Now days we have more than 100 steganography programs ranging from free downloads to commercial products are available. In this section we will see some simple steganography example. In this example we used airport map. A GIF map with size about 11,067 bytes of Vermont and Burlington airport in WAV, GIF and JPEG files are used.
In the first example we used least significant bit substitution which employs Gif-It-Up and hides information in GIF image using Nelsonsoft program .In the above Fig 2 We employed Gif-It-Up to insert airport map in Washington DC GIF image. After applying steganography on the Gif the file changes to 677,733 bytes in length and 256 unique colors, here we can observe slight difference in
size because size of original carrier is 632,778 bytes in length with 249 unique colors. By applying color extension the file size is changed because of distortion and is larger than original size and if the color extension is not employed the differences are less noticeable.
Figure 3 clearly shows the carrier file's palettes from Washington mall before and after message insertion. Gif-It-Up modifies the color palette like all least significant bit insertion programs which act on 8 bit color images and finally ends up with many duplicate color pairs.
For Lossy compression and JPEG files , Allan Latham designed JP Hide-&-Seek (JPHS) .JPEG algorithm uses discrete cosine transform coefficients , to overwrite these transform coefficients JP Hide-&-Seek uses least significant bit . In some cases for least significant bit encryption and randomization we use Blowfish crypto algorithm. An example is shown in fig 4 where airport map is embedded in JPEG file. The size of the original carrier file is 207,244 bytes and it contains 224,274 unique colors but after embedding, the file size changes to 207,275 bytes in size and also contains 227,870 unique colors. Discrete cosine transforms and 24 bit color coding is used in JPEG file so no color palette for it.
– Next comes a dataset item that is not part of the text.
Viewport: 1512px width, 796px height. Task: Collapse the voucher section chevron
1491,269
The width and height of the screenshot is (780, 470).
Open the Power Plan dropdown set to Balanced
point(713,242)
One more technique for hiding information is using S-Tools. Andy brown designed S-Tools which can be used to hide information inside BMP, GIF and WAV files. Least significant bit substitute is used by S-Tools for pulse code modulation and lossless compression such as 8 or 24- substitution in the files. S-Tools may employs password for least significant bit randomization. To encrypt data it uses Triple-DES, DES, MDC or IDEA. In Fig 5 it shows two images comparing the signal level between a WAV carrier file before and after the map was hidden. The steganography WAV file is 178,298 bytes in length whereas the original WAV file is 178,544 bytes in length. Because of the smaller size of the figure it is hard to see in detail but slight differences are noticeable at the beginning and end of the audio sample. Low intensity portions of signal can be avoided by using steganography tools which have built in intelligence. Because of the larger sizes audio files are well suited for information hiding and makes hidden items difficult to find.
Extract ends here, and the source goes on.